[Data items]
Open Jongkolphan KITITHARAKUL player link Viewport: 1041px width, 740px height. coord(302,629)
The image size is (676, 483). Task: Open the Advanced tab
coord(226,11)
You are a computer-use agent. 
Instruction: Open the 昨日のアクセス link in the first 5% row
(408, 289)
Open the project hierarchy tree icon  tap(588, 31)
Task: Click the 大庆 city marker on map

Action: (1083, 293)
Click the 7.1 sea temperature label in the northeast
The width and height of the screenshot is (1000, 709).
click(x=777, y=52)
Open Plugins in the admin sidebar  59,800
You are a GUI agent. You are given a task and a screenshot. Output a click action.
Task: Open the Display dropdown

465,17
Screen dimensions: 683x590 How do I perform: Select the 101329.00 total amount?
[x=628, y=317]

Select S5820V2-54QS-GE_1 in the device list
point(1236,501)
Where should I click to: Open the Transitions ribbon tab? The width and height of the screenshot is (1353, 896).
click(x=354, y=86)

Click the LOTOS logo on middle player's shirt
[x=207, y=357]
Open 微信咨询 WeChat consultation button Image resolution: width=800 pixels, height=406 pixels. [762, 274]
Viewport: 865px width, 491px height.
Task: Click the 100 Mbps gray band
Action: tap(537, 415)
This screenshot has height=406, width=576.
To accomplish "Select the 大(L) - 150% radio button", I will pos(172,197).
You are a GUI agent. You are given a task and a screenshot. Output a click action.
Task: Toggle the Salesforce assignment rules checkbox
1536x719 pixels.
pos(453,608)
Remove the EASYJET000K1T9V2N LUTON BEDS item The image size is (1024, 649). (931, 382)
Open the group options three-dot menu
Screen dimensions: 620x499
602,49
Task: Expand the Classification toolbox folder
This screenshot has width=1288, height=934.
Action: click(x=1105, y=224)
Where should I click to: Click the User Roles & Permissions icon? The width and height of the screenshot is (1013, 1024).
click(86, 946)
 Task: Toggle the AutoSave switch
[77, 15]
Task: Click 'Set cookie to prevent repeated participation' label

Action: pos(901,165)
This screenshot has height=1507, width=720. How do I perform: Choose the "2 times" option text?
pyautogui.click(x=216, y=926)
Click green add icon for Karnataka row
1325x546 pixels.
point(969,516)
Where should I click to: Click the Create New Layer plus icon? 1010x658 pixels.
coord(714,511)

*WORK TASK*. Write the data out again in full and exactly.

*SOLUTION FOR THIS EXERCISE*.
Open Jongkolphan KITITHARAKUL player link Viewport: 1041px width, 740px height. coord(302,629)
The image size is (676, 483). Task: Open the Advanced tab
coord(226,11)
You are a computer-use agent. 
Instruction: Open the 昨日のアクセス link in the first 5% row
(408, 289)
Open the project hierarchy tree icon  tap(588, 31)
Task: Click the 大庆 city marker on map

Action: (1083, 293)
Click the 7.1 sea temperature label in the northeast
The width and height of the screenshot is (1000, 709).
click(x=777, y=52)
Open Plugins in the admin sidebar  59,800
You are a GUI agent. You are given a task and a screenshot. Output a click action.
Task: Open the Display dropdown

465,17
Screen dimensions: 683x590 How do I perform: Select the 101329.00 total amount?
[x=628, y=317]

Select S5820V2-54QS-GE_1 in the device list
point(1236,501)
Where should I click to: Open the Transitions ribbon tab? The width and height of the screenshot is (1353, 896).
click(x=354, y=86)

Click the LOTOS logo on middle player's shirt
[x=207, y=357]
Open 微信咨询 WeChat consultation button Image resolution: width=800 pixels, height=406 pixels. [762, 274]
Viewport: 865px width, 491px height.
Task: Click the 100 Mbps gray band
Action: tap(537, 415)
This screenshot has height=406, width=576.
To accomplish "Select the 大(L) - 150% radio button", I will pos(172,197).
You are a GUI agent. You are given a task and a screenshot. Output a click action.
Task: Toggle the Salesforce assignment rules checkbox
1536x719 pixels.
pos(453,608)
Remove the EASYJET000K1T9V2N LUTON BEDS item The image size is (1024, 649). (931, 382)
Open the group options three-dot menu
Screen dimensions: 620x499
602,49
Task: Expand the Classification toolbox folder
This screenshot has width=1288, height=934.
Action: click(x=1105, y=224)
Where should I click to: Click the User Roles & Permissions icon? The width and height of the screenshot is (1013, 1024).
click(86, 946)
 Task: Toggle the AutoSave switch
[77, 15]
Task: Click 'Set cookie to prevent repeated participation' label

Action: pos(901,165)
This screenshot has height=1507, width=720. How do I perform: Choose the "2 times" option text?
pyautogui.click(x=216, y=926)
Click green add icon for Karnataka row
1325x546 pixels.
point(969,516)
Where should I click to: Click the Create New Layer plus icon? 1010x658 pixels.
coord(714,511)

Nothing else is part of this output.